Chrystel: Woman’s instinct is what weaved together my project. I totally leaned into what I want to hear, what I want to say and the furious energy behind it. In terms of production, everything was made on the spot and the songs were really built around the energy I brought. There’s not one song that I made for my project with a beat that was sent to me which helped to make the project come alive in ways it wouldn’t if I was picking from a beat pack. I made a pan-african project with sounds that represent a part of what music from the continent means to me at the moment.
Pinch Of Sol: How do you integrate West African traditions, influence, and culture into your music, and what aspects of your Ivorian household do you find most influential in your artistic expression?
Chrystel: I integrate Ivorian sounds as much as I can into my music. I’m always trying to work with Ivorian artists, and producers and use Ivorian slang in my songs as well. One of the best things about being is that we as people inform the culture as much as the culture informs us. I am heavily influenced by so many iconic and legendary Ivorian artists that I grew up listening to (Ernesto Djedje, Douk Saga, Bailly Spinto, Meiway, Monique Seka etc.) and my main takeaway is always that they did something different. They took what they were inspired by and not only made it their own but basically invented new genres, they didn’t latch on to what was popular, they made things popular. As much as I want to be like them I want to be the first to be like me. I want to inform the culture.
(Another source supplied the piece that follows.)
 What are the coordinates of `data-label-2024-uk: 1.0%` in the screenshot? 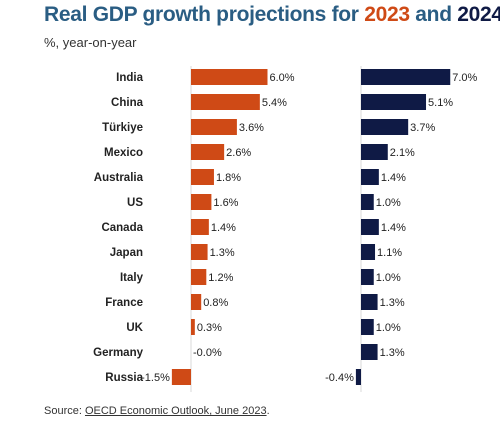 It's located at (388, 328).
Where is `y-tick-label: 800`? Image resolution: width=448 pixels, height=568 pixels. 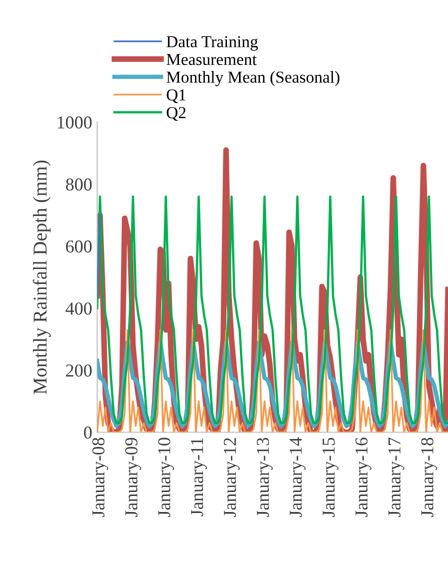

Pinch Of Sol: You mentioned working with the best producers coming from the continent. How do you select collaborators, and what do you believe they bring to your music that contributes to its uniqueness and impact?
Chrystel: I’m not too picky about collaborators as long as we vibe and there’s a mutual understanding that we’re here to make magic without egos. I’m not caught up on names and accolades as long as I like their sounds. It just so happens that I worked with people who are not only extremely talented but have done amazing things in their careers, while working on this EP. I think there’s an unspoken understanding that one person will be the driver and someone will ride in the passenger, while everybody else is riding along in the back while creating, and you switch off who’s driving and who’s riding passenger when necessary. I believe knowing how to steer the creative process is one of the things that makes my creative process unique. The producers I worked with had a clear creative vision and weren’t afraid to steer. That allowed me to sometimes ride passengers and to me there’s a lot of freedom in that. I made most of the music between Abidjan, Lagos, and my home studio, but I also collaborated on a couple of songs virtually. There’s a song on my project produced by Streetbeatz where he sent me a couple of melodies on WhatsApp. I recorded to one of the melodies and he loved the hook so he asked me if I was able to quickly go back and forth with our ideas, he started humming melody ideas to me via voice memo, I would take from that and record my verses, send it back to him, and he would add production as we went. From WhatsApp voice messages we made one of my favorite songs on the project in absolutely no time.